Interesting article on how ME is often perceived by doctors when you are consulting them for something unrelated. I recall a few years ago being given some test results by a consultant, they were normal, my book was about to come out, this was in my notes - when I told him what the book was about he did some internal shifting and said something like, Off you go now and enjoy life as if I were a five-year-old child who had grazed her knee. The word ME not only had zero impact, it had negative impact. I was furious afterwards, the way he had dismissed twenty-five years of serious, life-changing illness. He, of course, would - I hope - have no idea of the profound insult he had delivered me, he was just hopelessly misinformed about ME.

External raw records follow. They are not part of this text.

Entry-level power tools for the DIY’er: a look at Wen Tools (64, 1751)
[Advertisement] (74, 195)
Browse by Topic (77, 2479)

In her article above, Toni Bernhard, author of How To Be Sick: a Buddhist-inspired guide for the chronically ill and their caregivers, speaks chillingly of how a doctor 'disengaged' with her during a consultation as soon as she mentioned she had CFS. It's scandalous that we as a patient population still have to put up with this nonsense. If I had told the charming consultant I had MS, I imagine his response would have been very different. When I first moved to Edinburgh I had to 'shop around' to find a GP who believed in ME - this was mid-nineties. One woman I had a pre-registration consultation with told me I was too thin, asked did I eat enough, and made it very clear that 'she did not believe in ME, but she couldn't speak for her colleagues'. I left with a lump in my throat, consumed by anger and hurt at being treated so unjustly. It's exchanges like this that nick like paper cuts and after a lifetime, they turn into sores. Like most people with ME, I have a list of such stories.

And the PACE scientists have just reinforced this erroneous belief that ME is not a serious neuroimmune illness, but one that is reversible, curable by 'words and walking'. One of my favourite moments of the NIH workshops was when psychologist Fred Friedberg, in response to a neurologist's question about Chalder et al's claims to cure ME, dismissed the 'UK studies' as 'inflated claims'. It's 118 mins in.

Thursday, 7 April 2011

NIH State of the Knowledge workshop

National Institutes of Health State of the Knowledge 7 - 8 April workshop live now. Line-up of speakers here. Note that there are no psychiatrists present - exactly as it should be for discussion of a neuroimmune illness. How it should be, how it should always have been. I often think that even if there were a unique biomarker/cure for ME tomorrow the damage wreaked by the intrusion of certain psychiatrists over last twenty years could never be undone.

Update* I dipped in and out, I listened rather than watched, it was fascinating and refreshing to hear scientific discussion about ME with no bullshit abracadabra PACE nonsense.

Day One available to watch/download.

Day Two available to watch/download.